The different components of solute and fluid movement in airway tissue. All the data are derived from experiments on ovine tracheal tissue. (A) shows a recording of short circuit current (SCC), a measure of the total electrogenic transport of cations and anions across the epithelium. As cations are absorbed from the apical surface while anions are secreted in the opposite direction, these two currents will be additive. Sodium absorption can be completely eliminated by adding amiloride (Amil) to the apical surface and shows under the conditions of the experiment that it accounts for ∼75% of the total current. The remaining current, due largely to anion secretion, can be further enhanced, in this instance by the EP₄ receptor agonist L-902688. Data in (B) shows that pattern seen in (A) is confirmed. These results suggest that in the basal state the airway surface epithelia are absorptive. However, it is to be remembered that the in vivo condition is very different.
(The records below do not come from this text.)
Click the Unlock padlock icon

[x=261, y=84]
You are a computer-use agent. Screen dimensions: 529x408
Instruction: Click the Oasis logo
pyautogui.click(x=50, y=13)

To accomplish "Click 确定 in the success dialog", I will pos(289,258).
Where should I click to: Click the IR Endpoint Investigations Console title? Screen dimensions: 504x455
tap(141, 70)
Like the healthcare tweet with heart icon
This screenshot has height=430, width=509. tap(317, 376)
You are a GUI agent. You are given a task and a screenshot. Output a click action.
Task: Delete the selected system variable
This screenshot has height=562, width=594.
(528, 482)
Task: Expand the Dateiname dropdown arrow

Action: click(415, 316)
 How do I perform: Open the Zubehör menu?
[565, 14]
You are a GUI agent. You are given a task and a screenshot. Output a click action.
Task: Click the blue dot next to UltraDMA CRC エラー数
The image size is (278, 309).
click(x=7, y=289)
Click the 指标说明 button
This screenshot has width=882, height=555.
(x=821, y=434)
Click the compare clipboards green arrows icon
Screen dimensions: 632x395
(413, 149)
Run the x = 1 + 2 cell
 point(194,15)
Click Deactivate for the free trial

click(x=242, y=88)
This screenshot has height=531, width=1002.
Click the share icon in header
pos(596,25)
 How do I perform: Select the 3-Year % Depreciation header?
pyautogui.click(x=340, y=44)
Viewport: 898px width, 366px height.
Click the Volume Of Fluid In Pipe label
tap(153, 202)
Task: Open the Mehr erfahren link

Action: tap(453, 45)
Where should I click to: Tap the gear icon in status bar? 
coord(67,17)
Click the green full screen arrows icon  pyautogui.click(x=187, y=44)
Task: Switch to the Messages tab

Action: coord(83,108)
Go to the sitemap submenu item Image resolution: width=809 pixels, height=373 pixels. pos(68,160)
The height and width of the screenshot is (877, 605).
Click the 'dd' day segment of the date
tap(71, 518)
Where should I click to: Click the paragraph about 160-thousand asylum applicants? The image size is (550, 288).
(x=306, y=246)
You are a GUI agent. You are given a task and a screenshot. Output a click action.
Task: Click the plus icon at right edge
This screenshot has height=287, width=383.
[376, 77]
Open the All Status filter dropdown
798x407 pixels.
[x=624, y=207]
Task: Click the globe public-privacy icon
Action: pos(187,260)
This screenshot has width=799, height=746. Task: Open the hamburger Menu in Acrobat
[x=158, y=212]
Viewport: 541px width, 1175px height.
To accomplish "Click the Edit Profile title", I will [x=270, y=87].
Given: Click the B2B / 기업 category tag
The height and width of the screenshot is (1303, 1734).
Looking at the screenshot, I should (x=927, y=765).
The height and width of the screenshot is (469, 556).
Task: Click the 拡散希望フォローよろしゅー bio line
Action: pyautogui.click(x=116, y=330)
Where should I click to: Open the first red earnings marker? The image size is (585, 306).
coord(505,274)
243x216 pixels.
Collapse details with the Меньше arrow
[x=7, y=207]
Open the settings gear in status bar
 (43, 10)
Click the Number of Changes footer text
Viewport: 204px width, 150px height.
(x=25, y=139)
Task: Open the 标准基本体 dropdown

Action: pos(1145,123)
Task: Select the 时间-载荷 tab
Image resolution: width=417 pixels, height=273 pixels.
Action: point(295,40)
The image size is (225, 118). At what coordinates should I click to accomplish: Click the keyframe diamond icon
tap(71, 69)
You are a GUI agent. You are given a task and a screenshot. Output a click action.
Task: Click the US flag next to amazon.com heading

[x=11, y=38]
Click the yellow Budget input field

First, under SCC conditions, the apical surface is bathed in a solution of infinite volume, compared to the airway surface liquid (ASL), and second, the airway epithelium is removed from the humoral and neural mechanisms present in vivo. However, there is a second source of fluid that contributes to the ASL and derived from the submucosal glands. To measure secretion from individual glands the method first described by Joo et al. 2001 was used. A small area of tracheal mucosa was mounted in a special chamber and bathed on the basolateral side with Krebs solution at 37°C and superfused with 95%O₂/5%CO₂. The apical surface, after cleaning and drying, was covered with a thin layer of water saturated mineral oil. Secretion from individual glands collected as spherical droplets at the mouth of the glands. A sequence of photographs of the airway surface at timed intervals allowed the secretion rate to be calculated using ImageJ software. (C) shows two views of the epithelial surface (10 mm², corner of grid with 0.5 mm squares is shown) of an ovine trachea before (upper) and a few minutes after (lower) carbachol had been added to the basolateral fluid. Note the appearance of spherical droplets at the surface opening of each gland.

Figure 3

The principles of high throughput screening for cystic fibrosis transmembrane conductance regulator (CFTR) potentiators. Epithelial cells expressing ΔF508 CFTR (shown in red) and also a halide sensitive yellow fluorescent protein (yellow cells), are grown in 100-well plates. As the screen is for potentiator molecules, the CFTR has first to be assisted to the membrane. By incubation at 27°C for 24 h transfer is achieved. Test compounds are added to the wells and here are shown to open channels. This is measured by changing chloride for iodide in the bathing solution. A rapid loss of fluorescence is indicative of a strong potentiator. Note in the absence of compounds there will be some loss of fluorescence. Also by including a standard compound, such as genistein, weaker compounds can be eliminated. The method described is capable of adaptation. For example, if the search is for CFTR correctors, then the 27°C stage would be eliminated. Also a variety of different cell lines can be used and in some instances a primer may be required, such as a low concentration of forskolin.

Figure 4

(A) shows the chemical structure of the cystic fibrosis transmembrane conductance regulator (CFTR) potentiator VX-770, currently in Phase 3 clinical trial. (B) illustrates the path followed to obtain the CFTR corrector compound VRT-325. Note the original library had 164 000 compounds of which 1028 were selected through high throughput screening, but only 18% survived retesting. One of the better compounds, VRT-442 had an EC₅₀ in the µM range and gave a correction equivalent to 47% of that achievable by temperature lowering to27°C. A further 500 analogues using this scaffold were then prepared and VRT-325 selected. Note that in VRT-325, the EC₅₀ is barely changed, yet it can achieve a correction of 74% of that of the temperature shift.